Ele ganhou grande projeção e assumiu maiores ambições políticas, elegendo-se por duas vezes governador do Paraná, administrando o Estado entre 1995 e 2002. Entre um mandato e outro, bandeou-se para o então PFL, depois de desentender-se com Brizola. Seus feitos nesse encargo foram controversos, tendo sofrido questionamentos políticos e judiciais duros quanto a processos de privatização e de concessão de pedágios em estradas de rodagem. Crítico da infestação de carros nas grandes cidades, trouxe a indústria automobilística para o Paraná.
Abandonou a política com o fim da governadoria, e dedicou-se ao urbanismo, levando suas ideias reformistas para dezenas de cidades no Brasil e no mundo. Presidiu a União Internacional dos Arquitetos entre 2002 e 2005, e foi aclamado como um dos maiores urbanistas de todos os tempos. Como todo homem público de destaque, teve altos e baixos. Sua carreira política, porém, foi apenas colateral à sua verdadeira vocação de urbanista e nesse campo estamos diante de um gênio inconteste. Foi, sem dúvida, o curitibano e paranaense mais famoso no mundo.

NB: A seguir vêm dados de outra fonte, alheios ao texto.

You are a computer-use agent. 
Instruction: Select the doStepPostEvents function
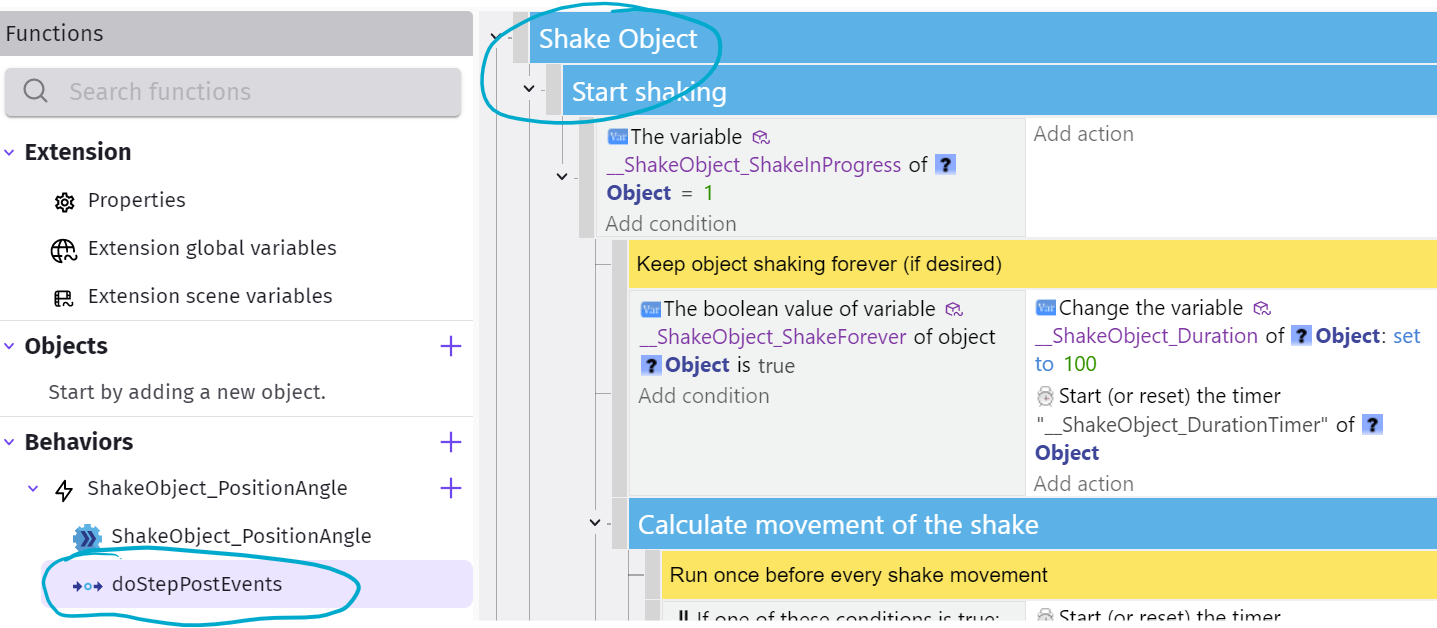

A partida de Jaime Lerner entristeceu os seus concidadãos. Ele foi para Curitiba o que Haussmann representou para Paris e Pereira Passos para o Rio de Janeiro: um grande e audacioso reformador, que conformou o destino da cidade – com todos os problemas e contradições que reformas urbanas desta envergadura representam.
Por isso, além dos fãs, também teve muitos críticos, que o consideravam elitista, crítica um tanto injusta quando se observa que sua revolução no sistema de transporte público beneficiou essencialmente a classe trabalhadora. Induvidoso é que formulou e deixou uma inovadora “forma de governar a cidade”, criando quase que um “partido lernerista” na capital do Paraná, cujo maior legatário é o atual Prefeito, Rafael Greca.

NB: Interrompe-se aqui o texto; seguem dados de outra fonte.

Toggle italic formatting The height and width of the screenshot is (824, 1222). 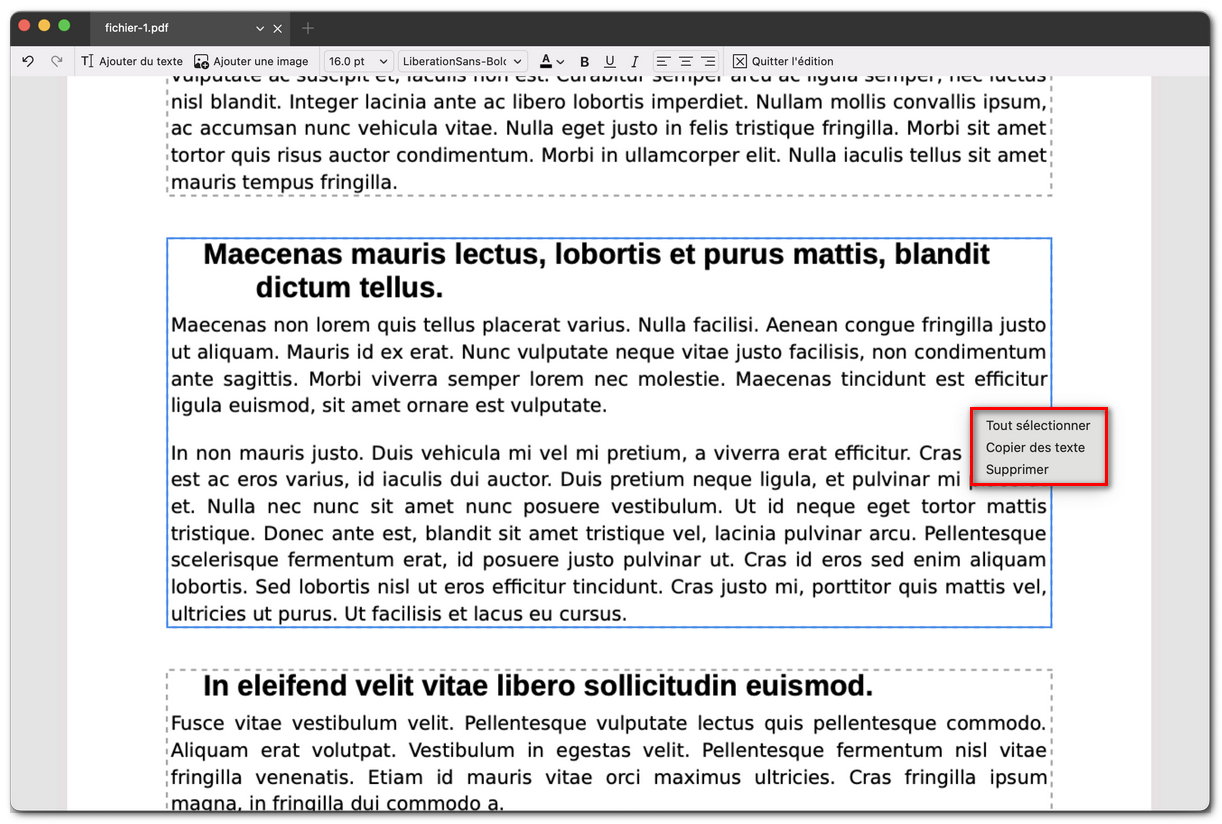[x=634, y=61]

Vi Jaime Lerner pessoalmente pela última vez há cerca de sete ou oito anos. Eu estava em Curitiba, com a família, em um bar no Juvevê, uma ensolarada manhã de sábado, mesa na calçada; ele chegou ali sozinho, caminhando lentamente, apoiado em uma bengala; passou por nós e com seu sorriso tímido, cumprimentou-nos, como cumprimentou os demais clientes. Sentou-se sozinho enquanto aguardava um amigo. Tinha o semblante tranquilo de quem cumpriu um grande propósito na vida.
CÁSSIO CASAGRANDE – Doutor em Ciência Política, Professor de Direito Constitucional da graduação e mestrado (PPGDC) da Universidade Federal Fluminense – UFF. Procurador do Ministério Público do Trabalho no Rio de Janeiro.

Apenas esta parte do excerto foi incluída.